== INFORMATION SUPPLIED ==
* * * * * * *
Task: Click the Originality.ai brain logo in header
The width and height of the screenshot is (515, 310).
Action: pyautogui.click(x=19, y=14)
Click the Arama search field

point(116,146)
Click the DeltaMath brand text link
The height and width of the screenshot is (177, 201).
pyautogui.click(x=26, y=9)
* * * * * * *
== WHAT THE TASK ASKS ==
Each line above must be reproduced exactly.

== REPLY TO THE TASK ==
Task: Click the Originality.ai brain logo in header
The width and height of the screenshot is (515, 310).
Action: pyautogui.click(x=19, y=14)
Click the Arama search field

point(116,146)
Click the DeltaMath brand text link
The height and width of the screenshot is (177, 201).
pyautogui.click(x=26, y=9)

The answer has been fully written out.